### DATA TO PROCESS
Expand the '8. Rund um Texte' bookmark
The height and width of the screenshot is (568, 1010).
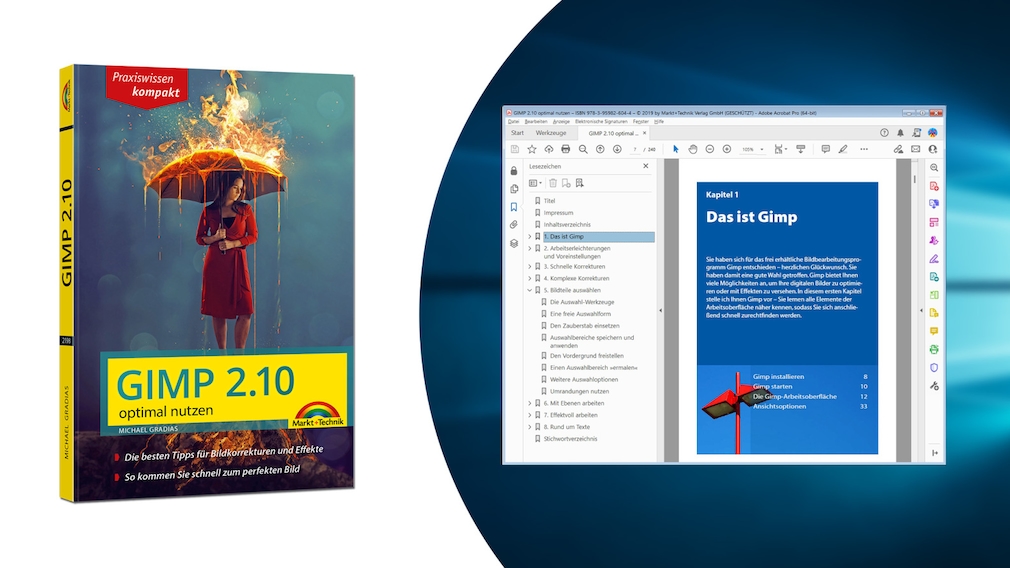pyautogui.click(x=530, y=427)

---

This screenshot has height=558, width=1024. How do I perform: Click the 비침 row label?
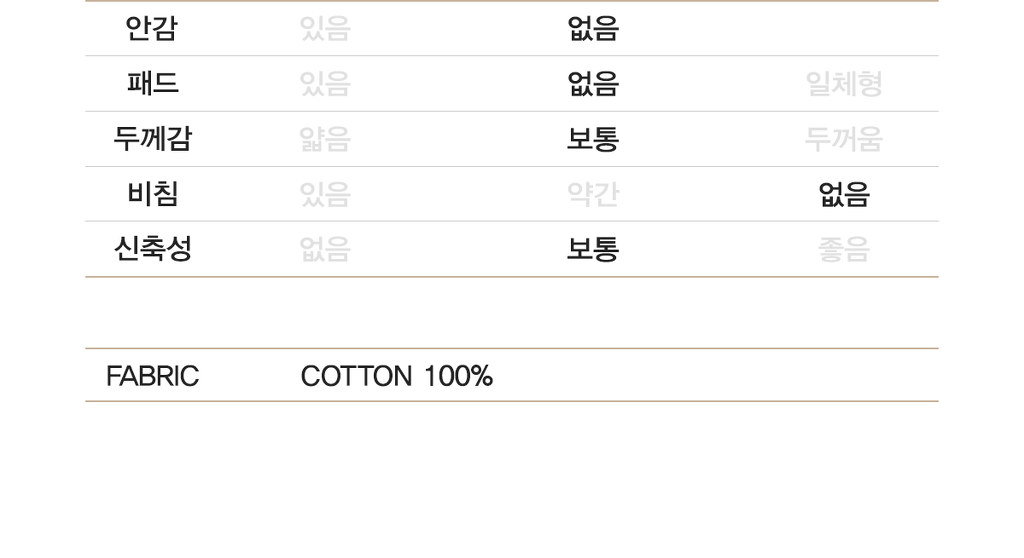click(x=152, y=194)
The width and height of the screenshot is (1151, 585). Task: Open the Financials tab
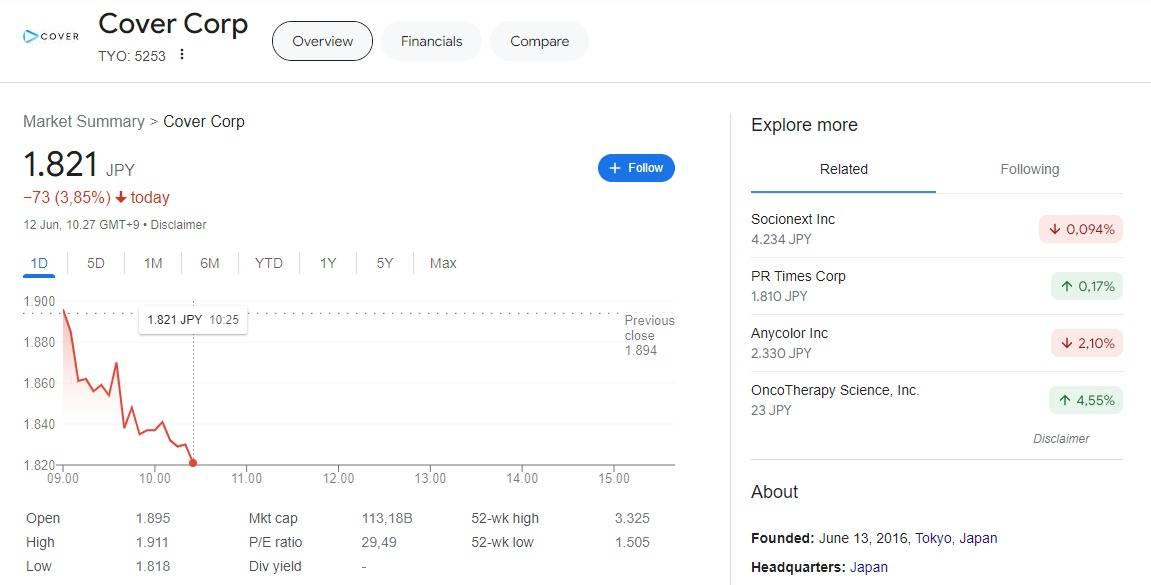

...

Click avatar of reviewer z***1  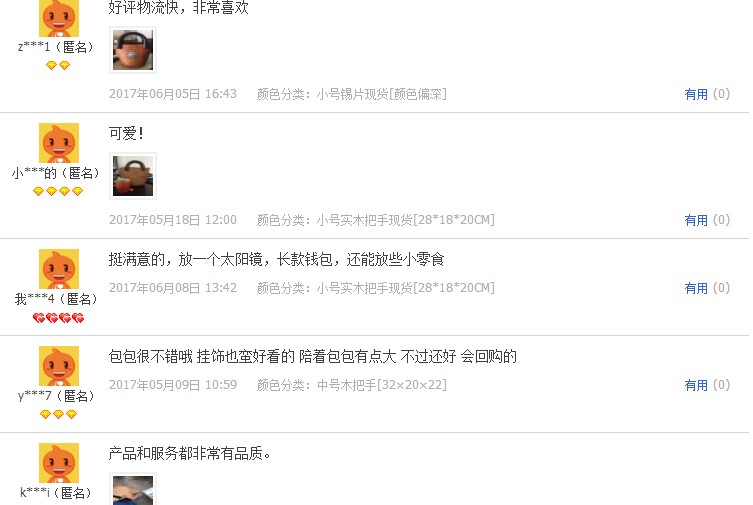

### WHAT YOU HAVE TO DO
Only one stretch of the data is wanted: write out exactly the lines from the one holding "This screenshot has" through the one holding "The width and", both included, without the pictures.

### COMPLETED TASK
This screenshot has height=558, width=1024. How do I perform: Click the 비침 row label?
click(x=152, y=194)
The width and height of the screenshot is (1151, 585). Task: Open the Financials tab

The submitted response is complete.